As glorious (or unpleasant, depending on your vantage) as that future may sound, Andino’s cognizance of global issues resonates with the Moore family, who pioneered a new future not just for young surfers, but especially for female surfers.
“The industry has been primarily for generations just guys,” says Carissa’s father, Chris Moore. “Guys call the shots on things and girls are pretty much a distant number two with the way that things work in the surfing world, so there was a frustration to an extent on our part.”
“For seven years it was really good with Roxy,” says Chris Moore. “And really good. You’re not going to get complaints from me or Carissa, but it was still sort of a couple of steps back. The non-endemics seemed to have a better grasp on some of the equality issues.”
As Nike 6.0, Nike’s rapidly growing action sports division (separate from Hurley, another Nike-owned brand), has made major strides in the surf community by outfitting an impressive list of talented young surfers like Dusty Payne, Kai Barger, Coco Ho, Nat Young, Lakey Peterson, and Michel Bourez, it has also prepared to launch an all-girls surf video (something Roxy also attempted in 2006 with Shimmer). Seeing that Red Bull, another entrant throwing serious money behind its talent, has propelled Maya Gabeira to the zenith of women’s big-wave surfing, one begins to understand Moore’s case.
“I think, honestly, it was just the opportunity that we looked at,” Carissa Moore told me over the phone. “[The non-endemics] seemed like they could give me a really great support structure for the future.”
Quiksilver CEO Bob McKnight, one of the only surf industry executives who agreed to comment, quite understandably, disagrees.
“I don’t think a Target or a fill in the blank can support these athletes like we can,” says McKnight, who co-founded Quiksilver in 1976. “We meaning Quiksilver, Billabong, Hurley, Volcom, O’Neill, whoever, because there’s a lot more to it than just giving them a pay check. You have to support them through their highs and lows through their career, their health issues and injuries. You have to support them when they show up in Japan or Australia or Indo or France, if they’re sick or they run out of money or lose their bag or can’t get a plane ticket to the next place or lose their passport. We have offices everywhere and people on the ground that can help support them.”
But, ironically, the support structure McKnight mentions ultimately proved to be one of the most influential factors in directing the Moore family to the other side.

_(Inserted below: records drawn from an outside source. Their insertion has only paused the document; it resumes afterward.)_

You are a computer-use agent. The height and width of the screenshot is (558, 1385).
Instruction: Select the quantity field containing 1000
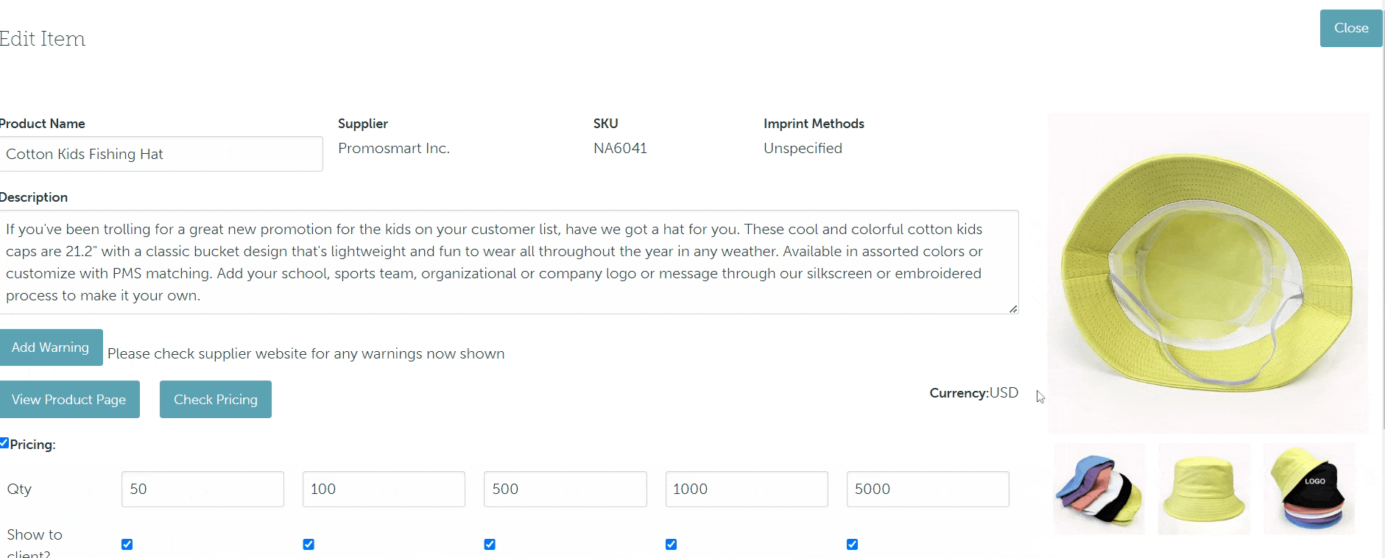click(746, 490)
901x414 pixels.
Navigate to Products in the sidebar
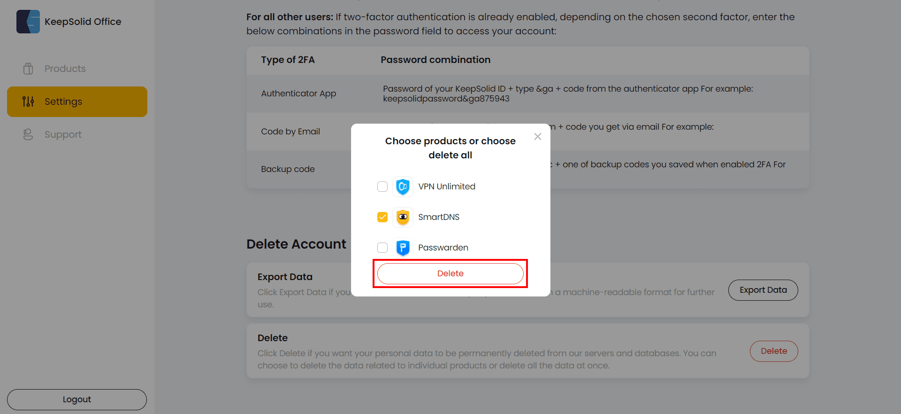tap(65, 69)
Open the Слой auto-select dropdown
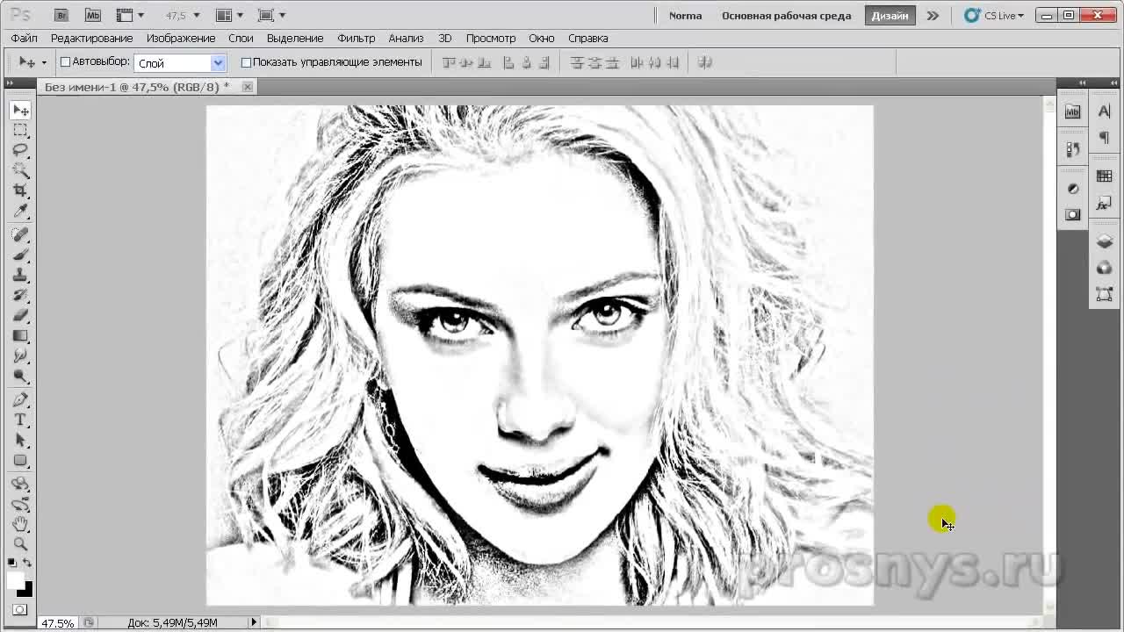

“For Carissa to jump from the endemics to the non-endemics, it wasn’t a money issue,” said Chris Moore. “Sure, the money’s good, but it seems to be with the endemic brands, either the managers are stretched too thin or they don’t have some of the skills to deal with a large team…there seems to be a bit of frustration that I’ve sensed on the parental side. And what we’ve seen with Nike, Red Bull, and Target and the more elite athletes are getting a much better service. If Carissa needs something or needs something answered or has a question, the amount of time from question to question answered is a significant change.”
Terms of the athletes’ compensation have remained strictly classified. “People blow it way out of proportion and make accusations and assumptions that are pretty outlandish,” says Kolohe’s father and former professional surfer Dino Andino. “I’m very happy with how Kolohe is supported, but it’s not all about the money. It’s about the programs they’re setting up and just a different approach.”